From a larger perspective, the discovery adds to concerns about how climate change is affecting life on Earth. Ginther and his colleagues note that the metabolism of ectotherms is intricately linked to the temperature of their surroundings and increases with increasing temperatures. They hypothesize that global warming could further increase the already high metabolic costs of reproduction, resulting in smaller, less active offspring, especially in cold-blooded animals.

“Many organisms live on their energy limits, especially under climate change and extreme weather conditions,” Buckley says. “There are costs that we haven’t considered before, and they’re additional challenges to organisms and ecosystem health that we weren’t aware of.”

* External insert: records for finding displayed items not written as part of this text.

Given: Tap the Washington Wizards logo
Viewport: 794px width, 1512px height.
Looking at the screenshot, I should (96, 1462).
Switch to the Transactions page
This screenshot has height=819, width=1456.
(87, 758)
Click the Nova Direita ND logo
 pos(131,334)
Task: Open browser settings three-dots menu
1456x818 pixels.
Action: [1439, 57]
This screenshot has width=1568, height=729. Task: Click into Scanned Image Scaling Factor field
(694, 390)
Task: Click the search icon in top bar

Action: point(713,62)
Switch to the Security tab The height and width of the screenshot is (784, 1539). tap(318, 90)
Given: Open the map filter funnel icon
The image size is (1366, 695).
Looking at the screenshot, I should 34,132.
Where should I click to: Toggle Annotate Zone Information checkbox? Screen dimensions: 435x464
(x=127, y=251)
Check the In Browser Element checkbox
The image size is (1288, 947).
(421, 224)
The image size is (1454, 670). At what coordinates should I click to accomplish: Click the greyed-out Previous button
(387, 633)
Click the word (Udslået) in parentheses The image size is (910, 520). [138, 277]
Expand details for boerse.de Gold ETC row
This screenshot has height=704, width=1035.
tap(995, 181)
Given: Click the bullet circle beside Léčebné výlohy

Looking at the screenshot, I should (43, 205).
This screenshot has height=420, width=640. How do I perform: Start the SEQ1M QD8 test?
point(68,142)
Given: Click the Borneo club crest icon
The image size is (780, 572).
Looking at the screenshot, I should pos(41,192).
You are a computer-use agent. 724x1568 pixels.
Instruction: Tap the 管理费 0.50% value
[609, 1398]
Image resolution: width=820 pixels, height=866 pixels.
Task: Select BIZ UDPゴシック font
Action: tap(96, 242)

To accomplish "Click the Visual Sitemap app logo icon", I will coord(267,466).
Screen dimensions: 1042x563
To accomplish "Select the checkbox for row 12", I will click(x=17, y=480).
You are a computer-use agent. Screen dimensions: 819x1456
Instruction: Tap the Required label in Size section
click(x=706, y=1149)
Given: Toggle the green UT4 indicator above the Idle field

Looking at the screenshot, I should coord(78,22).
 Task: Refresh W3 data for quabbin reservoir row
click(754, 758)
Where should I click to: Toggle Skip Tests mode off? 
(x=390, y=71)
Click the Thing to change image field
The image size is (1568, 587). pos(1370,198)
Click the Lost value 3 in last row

The study is a “really good first step” toward better understanding pregnancy and reproduction, Williams says. But there’s a lot of work to be done. She points out that more data is needed on the actual (unmodeled) energetic costs of different animal species. As a result of this limited data, the study’s sample size was small. Buckley adds that the authors had to make some big assumptions to create the mathematical model, for example that indirect metabolic costs increase linearly throughout gestation. “The assumptions seem reasonable overall, but it’ll be interesting to see people try to quantify the costs of reproduction more precisely in the future,” she explains. And many questions remain unanswered, including the comparative costs of lactation and pregnancy in mammals, whether the energetic costs of reproduction for males have also been underestimated, and how birds fit into all of this.

This “shines a light on how little we know,” Carney says, but at least we’ve gotten our first glimpse into an underappreciated aspect of motherhood.